━━ Source excerpt
In sum, only children are particularly unlikely to engage in "community" type activities relative to young people from other sibsizes, and those from small families generally are more likely to engage in intellectual and artistic pursuits than are those from large families. Children from large families are more likely to have no
activity at all than an intellectual or artistic one, and only children are very slightly more likely to have no activity (compared to an intellectual and artistic one) than those from two- to four-child families. Except for this last-mentioned anomaly among only children, it thus appears that coming from a small family versus a large one is associated with extracurricular activities that are congruent with and facilitative of academic and developmental skills. By contrast, those from large families are more likely to engage in sports only, in church activities, youth groups and other community efforts, in vocational activities (boys only), and in no activity at all.
Turning to whether students participate (or do not participate) at all in extracurricular activities, are there major sibsize differences in this behavior? Theoretically, we expect that school grades and type of school program will be major determinants of participation since both schools and parents tend to limit involvement when students have low grades, and schools that are heavily oriented toward vocational and general programs may have limited opportunities for extracurricular activities. It is also true that youngsters from farm families (although often in vocational and general tracks) tend to have uniquely high levels of extracurricular participation because of their involvement in church, community, and farm-related vocational and hobby activities. Those from farm backgrounds also come from larger families.
Accordingly, we limited our multiple classification analysis to senior boys and girls from nonfarm families, and included as predictors high school program, grades, parents' education, father's occupation, whether the family is intact, and sibsize. In addition, we introduced a control for ability as measured by the age-standardized vocabulary test. No major sibsize differences in overall participation for either boys or girls were evident (results not shown here). The principal determinants of participation/nonparticipation are grades and high school program. The major program difference is between academic (higher participation) and other programs (all other variables in the model equal), and there is marked variability in participation by grade performance. The relative importance of program (other variables controlled) is slightly greater than the relative importance of grades. Given controls for grades and program, parents' education is not salient, nor is family intactness.
Parental "Treatments"
What do we already know about sibsize and parental behavior toward children as these relate to intellectual development? Actually, very little work has been done that considers sibsize as an influence on parental behavior, and the latter in turn as an influence on intellectual achievement. It is nonetheless worthwhile to trace out some of the theoretical and empirical background for our own effort. This background stems primarily from educational psychology, social psychology, and sociology.
Beginning with the work of Bloom at Chicago (1964) and Plowden in Britain (1967), there has developed a major research literature on the relation of intrafamilial environments to children's cognitive development. This research has concerned active parental interventions (treatments) in the process of the child's intellectual development such as expressed and reinforced aspirations and expectations, rewards for intellectual development, pressures for language development (correcting diction and grammar, presenting opportunities to enlarge vocabulary), as well as providing opportunities for learning (settings). An informative review of this literature and the various theoretical frameworks involved is provided in the first two chapters of Marjoribanks's Families and Their Learning Environments (1979). In general, this literature suggests that specific measures of environmental influences—"treatments" as well as "settings"—are important in explaining intellectual development, and are more powerful than the simple use of parental social status as an indicator of family environment. In particular, these intrafamilial environmental measures have been strongly associated with verbal performance scores, moderately associated with mathematics scores, and minimally associated with scores on nonverbal intelligence.
━━━━
━━ Data provided
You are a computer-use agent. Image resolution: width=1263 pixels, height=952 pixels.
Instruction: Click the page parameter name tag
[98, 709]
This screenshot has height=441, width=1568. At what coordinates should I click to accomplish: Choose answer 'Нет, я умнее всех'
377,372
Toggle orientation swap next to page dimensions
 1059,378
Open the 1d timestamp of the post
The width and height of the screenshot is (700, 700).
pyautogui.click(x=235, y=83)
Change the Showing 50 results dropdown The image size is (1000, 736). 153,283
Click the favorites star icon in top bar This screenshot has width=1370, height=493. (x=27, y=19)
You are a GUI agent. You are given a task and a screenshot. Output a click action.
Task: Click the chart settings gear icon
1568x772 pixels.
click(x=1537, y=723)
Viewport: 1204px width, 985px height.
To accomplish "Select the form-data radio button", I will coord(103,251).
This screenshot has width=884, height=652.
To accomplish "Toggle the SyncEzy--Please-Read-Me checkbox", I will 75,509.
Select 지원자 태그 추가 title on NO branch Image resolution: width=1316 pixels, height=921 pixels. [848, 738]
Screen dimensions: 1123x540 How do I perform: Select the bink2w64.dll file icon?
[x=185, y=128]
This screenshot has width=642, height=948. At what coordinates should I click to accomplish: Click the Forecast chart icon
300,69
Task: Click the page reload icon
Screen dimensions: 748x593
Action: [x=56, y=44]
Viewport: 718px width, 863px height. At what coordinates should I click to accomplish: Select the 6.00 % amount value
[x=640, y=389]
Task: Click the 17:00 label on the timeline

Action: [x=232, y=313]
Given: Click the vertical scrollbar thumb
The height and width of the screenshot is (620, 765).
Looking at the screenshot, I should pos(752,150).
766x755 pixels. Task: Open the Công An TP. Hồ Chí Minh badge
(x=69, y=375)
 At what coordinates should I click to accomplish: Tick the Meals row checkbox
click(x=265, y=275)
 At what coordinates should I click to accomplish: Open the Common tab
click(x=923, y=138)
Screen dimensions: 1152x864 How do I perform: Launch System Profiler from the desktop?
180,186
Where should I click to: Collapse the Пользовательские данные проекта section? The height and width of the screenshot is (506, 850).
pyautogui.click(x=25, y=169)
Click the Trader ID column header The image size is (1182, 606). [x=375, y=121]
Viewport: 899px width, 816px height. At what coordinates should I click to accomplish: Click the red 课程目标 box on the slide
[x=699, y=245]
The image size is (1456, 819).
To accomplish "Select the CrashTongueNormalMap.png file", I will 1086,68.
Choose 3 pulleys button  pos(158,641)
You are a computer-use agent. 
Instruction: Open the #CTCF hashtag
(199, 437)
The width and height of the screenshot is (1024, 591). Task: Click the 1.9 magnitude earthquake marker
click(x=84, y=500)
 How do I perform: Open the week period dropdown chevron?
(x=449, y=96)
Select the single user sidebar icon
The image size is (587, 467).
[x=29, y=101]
━━━━
Copy the passage on sibsize and family environment word for word from "What do we already" up to and including "psychology, and sociology.". Work only from the passage on sibsize and family environment, not from the material.

What do we already know about sibsize and parental behavior toward children as these relate to intellectual development? Actually, very little work has been done that considers sibsize as an influence on parental behavior, and the latter in turn as an influence on intellectual achievement. It is nonetheless worthwhile to trace out some of the theoretical and empirical background for our own effort. This background stems primarily from educational psychology, social psychology, and sociology.